Giving Compass' Take:

• Miguel Castro, the Bill and Melinda Gates Foundation's Senior Officer for Global Media Partnerships, discusses why it essential for philanthropy to fund strong journalism.

• Among the major takeaways here is that philanthropy and journalism can have a symbiotic relationship, whether it's through solutions reporting or fighting misinformation. In what ways can we develop these partnerships?

• Learn how journalism can be an ally to the people and responsive governments.


Since its founding in 2000, the Bill and Melinda Gates Foundation has spent more on media partnerships than almost any other philanthropy. With a $40 billion endowment (2018), the foundation is the largest private philanthropy in the world and concentrates its spending on portfolios dedicated to global development, global health, global growth and opportunity, and education and poverty eradication in the U.S. The Foundation is slated to spend $20 million on media grants in 2018 with additional funding going to an insights team that conducts media research. Much of the budget for media grants is administered by the foundation’s Global Media Partnerships and often directly subsidizes reporting on less frequently covered topics such as health and development.

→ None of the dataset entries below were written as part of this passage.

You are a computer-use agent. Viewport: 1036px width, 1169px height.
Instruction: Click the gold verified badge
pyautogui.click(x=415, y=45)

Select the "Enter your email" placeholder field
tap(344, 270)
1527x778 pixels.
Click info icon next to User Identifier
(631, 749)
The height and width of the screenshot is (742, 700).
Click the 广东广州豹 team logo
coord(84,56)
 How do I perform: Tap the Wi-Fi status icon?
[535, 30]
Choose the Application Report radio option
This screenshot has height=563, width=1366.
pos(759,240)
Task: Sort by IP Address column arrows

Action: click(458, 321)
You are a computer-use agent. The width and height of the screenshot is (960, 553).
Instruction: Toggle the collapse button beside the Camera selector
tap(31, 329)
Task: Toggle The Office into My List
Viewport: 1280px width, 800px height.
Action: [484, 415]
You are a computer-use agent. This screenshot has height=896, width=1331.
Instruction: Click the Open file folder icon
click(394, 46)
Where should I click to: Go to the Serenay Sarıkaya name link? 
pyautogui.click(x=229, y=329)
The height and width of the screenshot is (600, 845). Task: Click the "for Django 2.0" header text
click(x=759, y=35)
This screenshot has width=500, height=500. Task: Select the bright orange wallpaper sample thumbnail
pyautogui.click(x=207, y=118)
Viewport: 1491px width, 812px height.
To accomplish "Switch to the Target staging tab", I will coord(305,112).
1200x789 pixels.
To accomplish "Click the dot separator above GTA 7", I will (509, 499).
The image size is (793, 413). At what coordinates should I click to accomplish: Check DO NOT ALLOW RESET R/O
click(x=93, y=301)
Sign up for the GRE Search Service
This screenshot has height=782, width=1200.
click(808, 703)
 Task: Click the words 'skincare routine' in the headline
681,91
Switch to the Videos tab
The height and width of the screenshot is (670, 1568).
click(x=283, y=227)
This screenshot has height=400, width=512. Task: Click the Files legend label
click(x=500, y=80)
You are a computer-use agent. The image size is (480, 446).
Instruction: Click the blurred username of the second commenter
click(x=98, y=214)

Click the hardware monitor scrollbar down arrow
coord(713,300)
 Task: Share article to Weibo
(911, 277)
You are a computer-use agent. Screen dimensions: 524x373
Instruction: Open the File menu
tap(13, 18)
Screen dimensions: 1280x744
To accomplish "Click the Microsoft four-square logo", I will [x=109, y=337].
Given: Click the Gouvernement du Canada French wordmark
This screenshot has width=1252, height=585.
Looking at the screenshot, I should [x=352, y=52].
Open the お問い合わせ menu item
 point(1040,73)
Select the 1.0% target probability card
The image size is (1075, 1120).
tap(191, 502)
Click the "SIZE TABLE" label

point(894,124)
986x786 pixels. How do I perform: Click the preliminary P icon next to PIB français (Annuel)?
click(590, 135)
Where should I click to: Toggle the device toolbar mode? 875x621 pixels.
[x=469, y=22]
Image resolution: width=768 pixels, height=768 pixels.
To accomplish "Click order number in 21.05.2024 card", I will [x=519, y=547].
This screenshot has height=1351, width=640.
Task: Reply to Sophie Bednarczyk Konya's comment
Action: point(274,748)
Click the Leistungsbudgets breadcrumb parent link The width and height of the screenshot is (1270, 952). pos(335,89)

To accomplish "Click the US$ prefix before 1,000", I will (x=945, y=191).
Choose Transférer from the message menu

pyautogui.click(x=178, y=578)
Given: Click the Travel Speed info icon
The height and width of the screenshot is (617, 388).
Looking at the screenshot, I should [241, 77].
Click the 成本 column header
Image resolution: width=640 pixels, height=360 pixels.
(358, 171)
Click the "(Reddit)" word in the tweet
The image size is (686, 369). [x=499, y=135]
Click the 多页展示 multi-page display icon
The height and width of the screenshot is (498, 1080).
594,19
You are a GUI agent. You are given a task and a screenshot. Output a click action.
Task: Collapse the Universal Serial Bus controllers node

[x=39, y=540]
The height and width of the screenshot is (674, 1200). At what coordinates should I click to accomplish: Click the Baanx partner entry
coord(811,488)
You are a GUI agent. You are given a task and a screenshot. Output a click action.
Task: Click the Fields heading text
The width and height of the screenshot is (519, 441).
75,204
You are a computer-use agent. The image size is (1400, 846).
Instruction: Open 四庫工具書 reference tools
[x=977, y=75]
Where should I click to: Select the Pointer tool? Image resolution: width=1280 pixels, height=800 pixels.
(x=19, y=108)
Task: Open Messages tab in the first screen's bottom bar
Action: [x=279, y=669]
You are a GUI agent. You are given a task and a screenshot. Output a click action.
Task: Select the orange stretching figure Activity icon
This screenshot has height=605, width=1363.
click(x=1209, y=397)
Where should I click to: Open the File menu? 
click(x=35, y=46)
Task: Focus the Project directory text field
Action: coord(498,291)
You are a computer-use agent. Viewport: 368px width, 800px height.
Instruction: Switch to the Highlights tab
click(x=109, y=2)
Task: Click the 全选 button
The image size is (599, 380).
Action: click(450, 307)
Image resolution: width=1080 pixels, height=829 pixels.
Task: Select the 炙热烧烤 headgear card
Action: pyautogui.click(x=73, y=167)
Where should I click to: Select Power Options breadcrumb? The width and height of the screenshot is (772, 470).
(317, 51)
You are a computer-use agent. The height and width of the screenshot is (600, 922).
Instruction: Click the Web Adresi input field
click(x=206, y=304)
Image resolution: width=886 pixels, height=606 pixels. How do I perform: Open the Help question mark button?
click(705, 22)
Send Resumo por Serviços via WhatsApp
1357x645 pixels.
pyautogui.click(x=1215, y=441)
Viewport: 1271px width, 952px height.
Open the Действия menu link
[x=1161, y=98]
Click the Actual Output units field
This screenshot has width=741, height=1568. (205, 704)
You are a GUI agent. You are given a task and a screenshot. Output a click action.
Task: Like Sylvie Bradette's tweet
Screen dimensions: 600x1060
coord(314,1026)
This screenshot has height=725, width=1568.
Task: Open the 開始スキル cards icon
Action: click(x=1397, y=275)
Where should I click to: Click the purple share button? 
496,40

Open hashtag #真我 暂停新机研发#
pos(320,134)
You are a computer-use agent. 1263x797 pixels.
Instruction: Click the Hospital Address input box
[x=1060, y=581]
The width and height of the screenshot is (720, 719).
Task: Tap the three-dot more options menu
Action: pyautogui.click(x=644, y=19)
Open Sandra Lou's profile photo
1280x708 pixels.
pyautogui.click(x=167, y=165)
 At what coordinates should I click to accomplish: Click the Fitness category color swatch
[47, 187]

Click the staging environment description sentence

In recent years, Gates Foundation funding made it possible for the South African newspaper the Mail and Guardian to launch the largest health desk on the African continent and also enabled the U.S. edition of the Guardian to run a solutions-oriented series of stories on homelessness in the United States. The Global Media Partnership has also collaborated extensively with other major outlets such as Der Spiegel, El Pais, the Financial Times, and Al Jazeera.